Terminology

First of all, apologies to anyone who was waiting for my blog yesterday, I got bogged down in other things. Anyway, here’s this week’s ramblings.

The National Autistic Society states that there are 2.8 million people in the UK affected by autism on a daily basis. That’s the population of greater Manchester!

Am I autistic or a person with autism, or neurodiverse? 

On various forums and blogs this seems to be a big debate, so as I love linguistics I thought that I would throw my spanner into the mix.

Personally, I refer to myself as an autistic person. I use the term ‘people with autism and autistic people’, although in writing, I do use the terminology interchangeably. I do so, simply because I feel that it presents itself as less repetitive phraseology and as such, makes for better writing; I have never claimed to be a writer, nor an expert on the subject of autism. I have a Level 2 qualification in the subject of ‘Understanding Autism’ but that’s merely scratching the very tip of the surface of a very complex subject.

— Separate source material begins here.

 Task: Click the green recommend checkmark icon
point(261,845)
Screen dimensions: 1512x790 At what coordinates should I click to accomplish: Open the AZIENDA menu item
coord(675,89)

I do like the term neurodiverse because it simply acknowledges that a person on the autistic spectrum sees the world differently to those who are not on the spectrum. The simple fact is that, yes, we are different within a predominantly neurotypical environment. However, also our environments might be as unique as the person within in them. Within my own social circle, I suspect that an awful lot of my friends are on the autistic spectrum; I also know for a fact that a lot of my friends are on the spectrum or are around people who are autistic. It’s highly likely that most people have encountered autism at some stage or point in their lives.

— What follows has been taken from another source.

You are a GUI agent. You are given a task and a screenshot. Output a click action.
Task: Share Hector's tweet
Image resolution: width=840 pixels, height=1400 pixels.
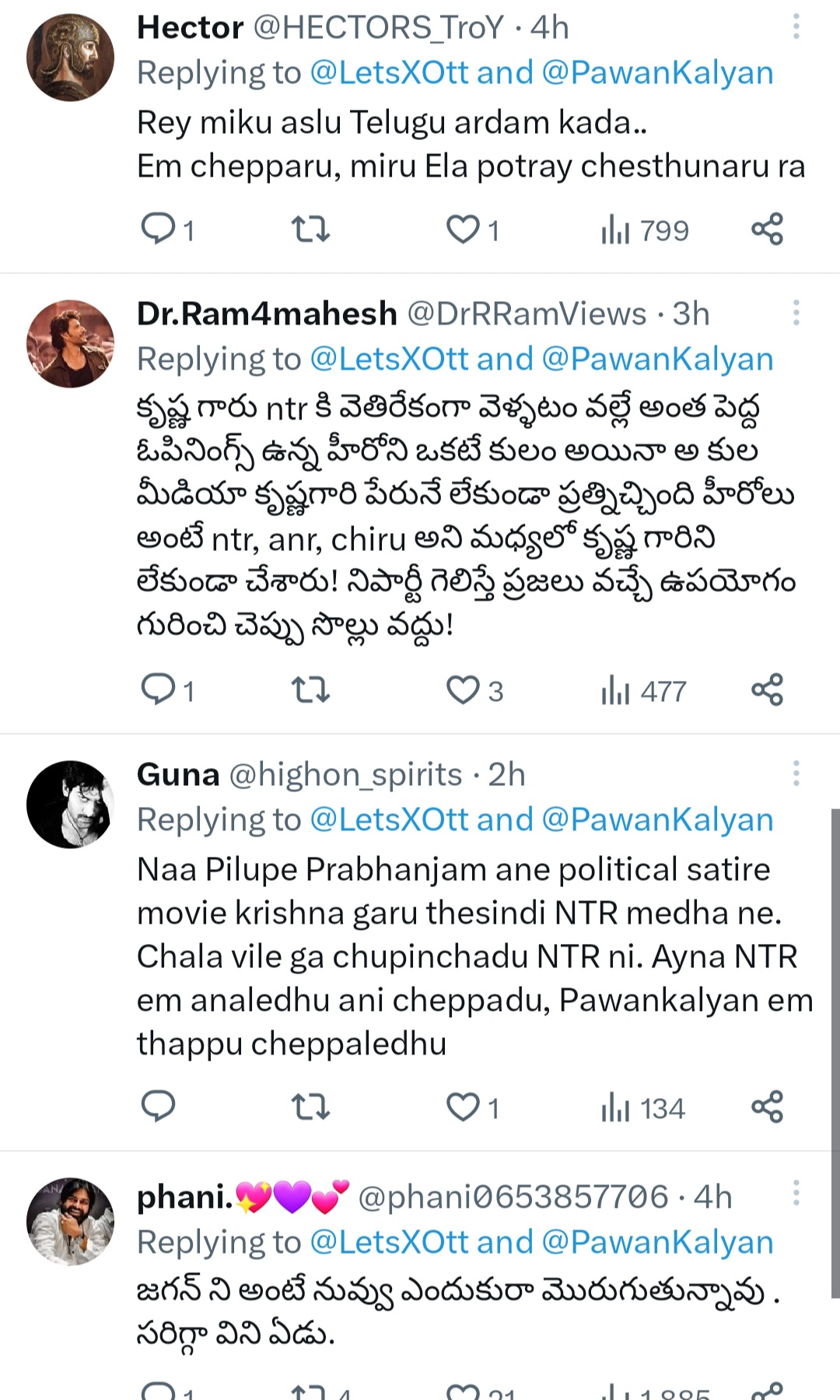(767, 230)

Anyway, I tend to use the term ‘autistic person’ simply because I am autistic and a person. It’s as simple as that. Whilst I can appreciate that some people prefer to be referred to as a ‘person with autism’, I personally see that this infers a negative upon the person. I embrace the fact that my autism makes me different to others who are not autistic. We are taught to embrace diversity and for this reason, I am an autistic person and not a person with autism.

My autism makes me who I am, I don’t know where my being autistic stops and my personality starts or whether or not they are intrinsically linked together; I rather suspect that they are one and the same.

Whilst being autistic does not make my life and social interactions easy, quite the contrary, I love being different from the neurotypical herd. I am not sick, unwell or disabled. My genetic and neurological wiring is simply different.

In short, terminology is just a matter of phraseology. We are simply autistic. That in itself makes us wonderful, brilliant, introverted, extroverted, fabulous, gifted and a great many other adjectives. Embrace life and don’t let the semantics tread you down.